With opioid addiction now considered an epidemic, researchers have turned to a powerful neurotoxin to create a new type of painkiller.
In the same way that a small sample of a deadly virus can lead to an effective vaccine, researchers have found that tiny doses of a lethal neurotoxin could become an effective painkiller. Opioids remain the most common form of treating chronic and surgical pain, but their addictive nature has seen scientists work to find alternatives that are both not long-lasting and not damaging.
In a study published to Nature Communications, researchers from Boston Children’s Hospital have shown how slowly released, tiny amounts of a neurotoxin – found in marine life such as pufferfish and algae – can provide a safe, highly targeted, long-lived nerve block.
Tetrodotoxin – notorious for causing fugu poisoning from improperly prepared sashimi – was shown to effectively block sodium channels that conduct pain messages. Within lab rats, an injection of the neurotoxin showed pain relief for up to three days with no apparent sign of tissue injury.
Rather than load the readily available toxin into particles, the researchers bound it chemically to a polymer ‘backbone’. Very slowly, the body will degrade the bond between tetrodotoxin and the polymer via hydrolysis to create a natural, unorthodox painkiller.
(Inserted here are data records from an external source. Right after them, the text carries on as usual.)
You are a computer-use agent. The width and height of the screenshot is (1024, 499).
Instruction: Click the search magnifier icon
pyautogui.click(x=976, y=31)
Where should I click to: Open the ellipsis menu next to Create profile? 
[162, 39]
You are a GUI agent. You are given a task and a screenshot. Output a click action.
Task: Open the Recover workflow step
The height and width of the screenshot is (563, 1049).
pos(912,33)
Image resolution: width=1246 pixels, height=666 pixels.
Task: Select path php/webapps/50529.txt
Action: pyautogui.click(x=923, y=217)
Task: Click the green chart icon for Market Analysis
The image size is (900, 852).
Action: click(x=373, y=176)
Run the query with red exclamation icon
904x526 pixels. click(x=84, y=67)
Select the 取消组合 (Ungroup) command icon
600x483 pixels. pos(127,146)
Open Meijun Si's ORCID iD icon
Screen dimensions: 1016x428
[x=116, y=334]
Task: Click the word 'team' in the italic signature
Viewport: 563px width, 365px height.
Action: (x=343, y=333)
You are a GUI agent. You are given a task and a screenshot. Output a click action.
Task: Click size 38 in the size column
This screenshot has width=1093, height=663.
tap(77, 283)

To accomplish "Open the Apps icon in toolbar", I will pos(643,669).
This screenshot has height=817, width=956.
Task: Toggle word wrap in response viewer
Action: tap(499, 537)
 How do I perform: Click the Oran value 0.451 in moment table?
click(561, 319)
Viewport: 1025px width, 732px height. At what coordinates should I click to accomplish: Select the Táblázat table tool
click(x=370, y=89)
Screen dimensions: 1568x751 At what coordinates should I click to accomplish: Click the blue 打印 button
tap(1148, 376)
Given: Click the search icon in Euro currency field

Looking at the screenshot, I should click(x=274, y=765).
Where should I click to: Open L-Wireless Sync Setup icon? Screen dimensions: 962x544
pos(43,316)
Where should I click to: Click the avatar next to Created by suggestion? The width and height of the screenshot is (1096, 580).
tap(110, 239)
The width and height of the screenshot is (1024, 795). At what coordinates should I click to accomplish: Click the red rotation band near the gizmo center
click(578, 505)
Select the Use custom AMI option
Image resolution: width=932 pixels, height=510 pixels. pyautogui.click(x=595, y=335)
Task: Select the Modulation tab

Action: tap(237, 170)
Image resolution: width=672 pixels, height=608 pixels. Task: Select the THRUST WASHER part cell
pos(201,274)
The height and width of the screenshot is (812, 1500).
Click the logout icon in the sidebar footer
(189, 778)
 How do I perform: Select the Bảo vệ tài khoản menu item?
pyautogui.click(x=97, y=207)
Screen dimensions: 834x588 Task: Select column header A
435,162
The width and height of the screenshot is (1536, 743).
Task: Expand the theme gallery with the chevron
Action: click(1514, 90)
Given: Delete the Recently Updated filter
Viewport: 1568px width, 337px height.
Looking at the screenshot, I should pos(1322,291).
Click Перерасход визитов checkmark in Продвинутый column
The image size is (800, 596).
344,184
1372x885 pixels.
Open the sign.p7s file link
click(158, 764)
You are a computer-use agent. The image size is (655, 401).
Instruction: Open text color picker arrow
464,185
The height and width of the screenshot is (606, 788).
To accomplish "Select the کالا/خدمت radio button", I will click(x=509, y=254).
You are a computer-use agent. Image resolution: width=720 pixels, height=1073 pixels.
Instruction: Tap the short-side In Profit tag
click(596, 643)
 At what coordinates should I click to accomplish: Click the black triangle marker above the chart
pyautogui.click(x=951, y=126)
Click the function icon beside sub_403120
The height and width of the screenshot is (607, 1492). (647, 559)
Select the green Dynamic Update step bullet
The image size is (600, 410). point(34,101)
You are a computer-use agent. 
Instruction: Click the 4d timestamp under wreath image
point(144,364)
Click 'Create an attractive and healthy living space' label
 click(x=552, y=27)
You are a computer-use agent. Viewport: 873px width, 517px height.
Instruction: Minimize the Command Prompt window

‘Enough to kill a rat several times over’
“A lesson we learned is that with our previous delivery systems, the drug can leak out too quickly, leading to systemic toxicity,” said Daniel Kohane, who led the study. “In this system, we gave an amount of tetrodotoxin intravenously that would be enough to kill a rat several times over if given in the unbound state, and the animals didn’t even seem to notice it.”
To make it even safer for human consumption, the researchers paired the tetrodotoxin-polymer combination with a compound that made the nerve tissue more permeable. This allowed them to use smaller amounts of tetrodotoxin but still achieve nerve block.
“With the enhancer, drug concentrations that are ineffective become effective, without increasing systemic toxicity,” Kohane added. “Each bit of drug you put in packs the most punch possible.”
While tests have only been conducted in rats so far, Kohane said that, in theory, pain relief in humans could last as long as a few weeks.